Tuesday, 12 May 2009

What If SQL Had Abstract Tables And Composite Types?

There are well-documented mismatches between the object-oriented paradigm and the relational database model. Despite the early adopters telling us we should all be using F# running against CouchDB, I’m going to go out on a limb and say that object-oriented languages and relational databases aren’t going away any time soon.

The more I see and learn about ORMs, the more I get this feeling like there’s a real “code vs data” mindset going on. To an object-oriented application developer, the database is a necessarily evil, the DBA is a pain-in-the-ass Luddite who won’t let you write code the way you want to, tables are an inadequate and inferior persistence mechanism for your beautiful object hierarchies, and – well, if someone could wave a magic wand and just make the whole database thing go away, you’d all be very happy. Even in the most wonderfully agile, test-driven greenfield project, there’s still this perception that the more we can abstract the project away from the database, the better off we’ll be. It’s like the Utopian ideal of ORMs is not to embrace the power of the database – they’d rather make the DB completely irrelevant.

I sit on both sides of this particular fence. As a developer, I find persistence as frustrating and time-consuming as everyone else – but as a business stakeholder, I want my data stored in normal, sensibly-named tables that I can get at using SQL-92 queries. Not because that’s what I’m doing now, but because I really have no idea what I’ll be doing with that data in 5-10 years, and I believe the relational model has stood the test of time. 

I’ve spent today at  Ayende’s NHibernate workshops at the Skillsmatter Progressive .NET event, and he’s shown us all sorts of NHibernate magic, including various strategies for modelling inheritance and class hierarchies with polymorphic associations, sparse tables, and the like. There’s been some discussion of stuff like composite keys, searching, indexes, unique constraints – and it’s pretty clear that when it comes to object-relational mapping, it’s the object folks that are doing all the work, and the relational side of things is really not doing anything much to make their lives easier.

There’s two things that stand out as being particular painful when it comes to object-relational mapping – composite keys and inheritance. Inheritance because it has no analogue in the relational model so you have to somehow “fake” it – which makes no difference to the code, but it can leave the DB in a bit of a mess. Composite keys because they have built-in limitations regarding nested queries (WHERE foo IN (SELECT…)) – and complex equality and value semantics, which means most ORMs strongly advise against using composite keys if you can help it.

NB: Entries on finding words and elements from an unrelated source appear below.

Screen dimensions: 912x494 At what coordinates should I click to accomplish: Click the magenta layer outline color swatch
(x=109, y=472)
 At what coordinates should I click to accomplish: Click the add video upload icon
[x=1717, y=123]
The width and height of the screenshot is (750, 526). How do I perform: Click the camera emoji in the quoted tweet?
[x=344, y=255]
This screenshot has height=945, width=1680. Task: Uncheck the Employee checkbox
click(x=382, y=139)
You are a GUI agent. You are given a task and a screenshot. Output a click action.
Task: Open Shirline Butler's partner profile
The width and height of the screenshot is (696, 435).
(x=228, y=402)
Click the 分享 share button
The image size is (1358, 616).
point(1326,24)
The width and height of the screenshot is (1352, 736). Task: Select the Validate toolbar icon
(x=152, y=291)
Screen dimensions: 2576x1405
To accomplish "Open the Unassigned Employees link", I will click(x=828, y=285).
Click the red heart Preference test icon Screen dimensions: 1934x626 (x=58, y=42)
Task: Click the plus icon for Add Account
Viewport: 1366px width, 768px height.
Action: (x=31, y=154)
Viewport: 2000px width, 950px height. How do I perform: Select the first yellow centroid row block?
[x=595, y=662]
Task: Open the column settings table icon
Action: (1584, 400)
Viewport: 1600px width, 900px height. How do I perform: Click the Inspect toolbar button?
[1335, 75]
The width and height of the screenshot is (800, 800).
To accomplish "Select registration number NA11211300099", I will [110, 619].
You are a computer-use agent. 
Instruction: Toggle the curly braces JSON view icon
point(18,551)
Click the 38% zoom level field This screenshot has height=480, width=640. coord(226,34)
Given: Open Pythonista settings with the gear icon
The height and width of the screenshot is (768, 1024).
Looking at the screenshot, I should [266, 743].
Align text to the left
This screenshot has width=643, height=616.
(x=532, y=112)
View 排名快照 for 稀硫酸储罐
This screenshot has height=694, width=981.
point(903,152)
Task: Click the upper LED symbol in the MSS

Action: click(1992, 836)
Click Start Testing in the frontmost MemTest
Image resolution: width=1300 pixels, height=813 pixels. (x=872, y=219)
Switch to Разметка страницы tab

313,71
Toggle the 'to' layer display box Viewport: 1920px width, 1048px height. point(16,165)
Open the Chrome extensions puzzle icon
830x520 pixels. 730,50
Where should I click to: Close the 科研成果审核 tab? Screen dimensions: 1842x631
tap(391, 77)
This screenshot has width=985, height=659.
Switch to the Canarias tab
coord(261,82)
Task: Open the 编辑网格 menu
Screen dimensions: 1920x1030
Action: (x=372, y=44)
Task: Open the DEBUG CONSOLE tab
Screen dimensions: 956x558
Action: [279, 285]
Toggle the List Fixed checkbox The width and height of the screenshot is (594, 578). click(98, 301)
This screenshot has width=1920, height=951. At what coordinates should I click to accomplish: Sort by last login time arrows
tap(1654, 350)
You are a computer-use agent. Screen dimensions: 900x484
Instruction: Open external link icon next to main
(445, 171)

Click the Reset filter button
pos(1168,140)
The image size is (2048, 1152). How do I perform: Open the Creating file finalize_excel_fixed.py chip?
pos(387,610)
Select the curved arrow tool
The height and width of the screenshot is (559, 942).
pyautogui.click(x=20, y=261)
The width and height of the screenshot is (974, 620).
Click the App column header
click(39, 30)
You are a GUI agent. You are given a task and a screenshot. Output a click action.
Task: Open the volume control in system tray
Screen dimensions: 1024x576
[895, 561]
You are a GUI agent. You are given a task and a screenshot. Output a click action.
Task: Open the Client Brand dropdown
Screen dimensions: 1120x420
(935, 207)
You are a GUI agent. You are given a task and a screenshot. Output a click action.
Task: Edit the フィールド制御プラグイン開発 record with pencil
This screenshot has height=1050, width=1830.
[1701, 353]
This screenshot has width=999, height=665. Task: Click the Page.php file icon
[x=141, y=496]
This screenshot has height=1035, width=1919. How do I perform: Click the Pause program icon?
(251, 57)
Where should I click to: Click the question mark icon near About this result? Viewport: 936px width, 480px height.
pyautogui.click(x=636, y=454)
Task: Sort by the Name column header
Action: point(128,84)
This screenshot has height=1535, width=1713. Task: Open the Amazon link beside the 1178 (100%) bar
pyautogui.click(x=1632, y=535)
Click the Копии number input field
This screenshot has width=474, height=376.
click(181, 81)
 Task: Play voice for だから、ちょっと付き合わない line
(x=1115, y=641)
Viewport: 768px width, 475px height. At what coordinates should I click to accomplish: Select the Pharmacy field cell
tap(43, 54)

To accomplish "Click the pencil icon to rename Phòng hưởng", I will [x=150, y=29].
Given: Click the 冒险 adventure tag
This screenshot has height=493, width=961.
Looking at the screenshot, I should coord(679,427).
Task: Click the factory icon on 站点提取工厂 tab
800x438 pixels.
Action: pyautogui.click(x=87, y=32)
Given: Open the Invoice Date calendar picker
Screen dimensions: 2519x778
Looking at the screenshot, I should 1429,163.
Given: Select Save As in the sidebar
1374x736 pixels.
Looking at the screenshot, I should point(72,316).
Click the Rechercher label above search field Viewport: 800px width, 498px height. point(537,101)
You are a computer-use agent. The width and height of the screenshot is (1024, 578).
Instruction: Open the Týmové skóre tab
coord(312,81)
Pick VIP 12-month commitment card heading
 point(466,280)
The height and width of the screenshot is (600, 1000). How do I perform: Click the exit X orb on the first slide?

(From this point forward I’m making stuff up as a sort of thought experiment. Don’t take any of it too literally :))

What if we added ABSTRACT and EXTENDS keywords to SQL? What if you could do this in your database?

CREATE ABSTRACT TABLE Customer (
  ID int identity(1,1) primary key
)

CREATE TABLE Company EXTENDS Customer (
  CompanyName varchar(256)
)

CREATE TABLE Person EXTENDS Customer (
   Forenames varchar(256),
   Surname varchar(256)
)

Here’s the rules:

  • Tables must be abstract or concrete.
  • You can’t insert, update or delete records from an abstract table
  • Both abstract and concrete tables can participate in foreign key relationships
  • One abstract record must have exactly one concrete record (i.e. you can’t insert a Company whose ID already represents a Person)
  • Concrete tables behave like the union of their own columns and their abstract base table’s columns

SELECT * FROM Customer

Id

1
2
3

SELECT * FROM Company

Id CompanyName
1 Monkey Butlers Ltd

SELECT * FROM Person

Id Forenames Surname
2 Eddie Van Halen
3 Jack Sparrow

 

INSERT INTO Person(Id, Forenames, Surname) VALUES(4, “Ayende”, “Rahien”)

-- will work as expected

INSERT INTO Company(Id, Name) VALUES(4, “Rhino Ltd”)

-- will fail with “Distributed key violation” or some such thing, because ID4 is already taken by a Person and so can’t be used for a Company.

You can, e.g. associate Customer with Address (so every address is ‘owned’ by exactly one customer, regardless of whether the customer in question is a person or a company) – but you can also associate Employee with Company directly, so that your data schema enforces the business requirement that a Person cannot have Employees. As a database concept, it doesn’t really add anything – but with a suitably turbocharged ORM, think of what you could do. A simple Customer.ListAll() could return an array of Customer objects – each of which is ACTUALLY a strongly-typed Person or Company. You could do things like Customer.ListAll(typeof(Company)); you could switch on the type of the objects – and all without the compromise of sparse tables or child table inheritance.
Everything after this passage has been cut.